Abstract

Objective: To explore the clinicopathologic features and prognosis of female appendiceal mucinous tumor misdiagnosed as gynecological neoplasm. Methods: The clinical data of 12 cases of suspected gynecological neoplasm but confirmed as appendiceal mucinous tumor by operation and pathology in Beijing Obstetrics and Gynecology Hospital hospital from 2010 to 2019 were collected. The clinicopathologic features, treatment and prognosis of these patients were analyzed. Results: The median age of 12 patients was 58 years old and the clinical manifestations were atypical, including 5 cases with gastrointestinal symptoms, 6 cases with touched lesion in the right adnexal area, 3 cases with pseudomyxoma of peritonei, and 4 cases with increased serological tumor markers and ascites. Before operation, ultrasonic diagnosis showed cystic or cystic-solid mass in the right adnexal region in all cases. Pelvic and abdominal enhanced CT and/or enhanced MRI were performed in 5 cases. Two cases indicated possible origin of appendix and 1 case indicated lymphatic cystic tumor. Laparoscopic or laparotomy exploration was performed in all patients, during the operation 7 cases were performed appendectomy, 4 cases were performed tumor cell reduction and 1 case was treated in another hospital after laparotomy exploration.
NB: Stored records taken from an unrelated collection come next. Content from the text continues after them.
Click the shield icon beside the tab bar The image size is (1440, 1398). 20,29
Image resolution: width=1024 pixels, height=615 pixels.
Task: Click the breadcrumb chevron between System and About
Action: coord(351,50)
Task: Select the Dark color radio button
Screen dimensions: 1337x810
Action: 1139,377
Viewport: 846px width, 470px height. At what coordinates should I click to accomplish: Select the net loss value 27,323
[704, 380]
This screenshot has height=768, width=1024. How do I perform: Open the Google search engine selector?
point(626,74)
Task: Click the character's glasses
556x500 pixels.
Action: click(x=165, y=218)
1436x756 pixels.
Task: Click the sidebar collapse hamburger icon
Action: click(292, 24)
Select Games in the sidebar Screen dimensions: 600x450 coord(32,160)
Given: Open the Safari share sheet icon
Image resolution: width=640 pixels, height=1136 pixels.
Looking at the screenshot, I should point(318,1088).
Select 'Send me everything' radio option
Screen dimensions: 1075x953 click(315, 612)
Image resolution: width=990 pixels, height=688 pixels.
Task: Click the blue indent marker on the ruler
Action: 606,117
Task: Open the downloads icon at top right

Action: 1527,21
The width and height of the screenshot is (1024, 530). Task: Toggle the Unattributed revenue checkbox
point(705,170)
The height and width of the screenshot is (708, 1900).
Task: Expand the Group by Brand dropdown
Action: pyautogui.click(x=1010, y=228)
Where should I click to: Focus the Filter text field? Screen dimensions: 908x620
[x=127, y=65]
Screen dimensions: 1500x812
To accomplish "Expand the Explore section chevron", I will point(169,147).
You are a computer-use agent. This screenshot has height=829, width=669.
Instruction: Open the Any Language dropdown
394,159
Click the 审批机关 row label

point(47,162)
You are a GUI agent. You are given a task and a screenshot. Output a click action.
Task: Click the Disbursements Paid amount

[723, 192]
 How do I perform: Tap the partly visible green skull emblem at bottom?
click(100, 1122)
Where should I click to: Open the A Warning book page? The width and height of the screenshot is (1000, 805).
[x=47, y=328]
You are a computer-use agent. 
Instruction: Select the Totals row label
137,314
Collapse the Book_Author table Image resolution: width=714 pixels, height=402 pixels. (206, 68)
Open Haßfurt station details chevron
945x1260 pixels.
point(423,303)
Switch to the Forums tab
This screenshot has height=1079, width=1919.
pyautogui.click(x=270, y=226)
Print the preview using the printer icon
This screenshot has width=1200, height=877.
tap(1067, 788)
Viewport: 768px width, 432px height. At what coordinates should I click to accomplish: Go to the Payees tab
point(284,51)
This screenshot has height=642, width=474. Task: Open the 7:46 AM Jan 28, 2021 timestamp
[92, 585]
Eleven cases were diagnosed as low-grade appendiceal mucinous tumor and 1 case as appendiceal mucinous adenocarcinoma by postoperative pathology. Among the 11 patients with low-grade appendiceal mucinous tumor, 9 cases had no recurrence, 1 case lost follow-up, 1 case died of breast cancer and 1 case died 18 months after the operation. Conclusions: Gynecologists should improve their ability to differentiate appendiceal mucinous tumor from gynecological neoplasm. They can include ultrasonic diagnosis and CT scanning into their preoperative physical examination to improve their examination ability, and strive for specialist or surgical treatment to achieve the best result.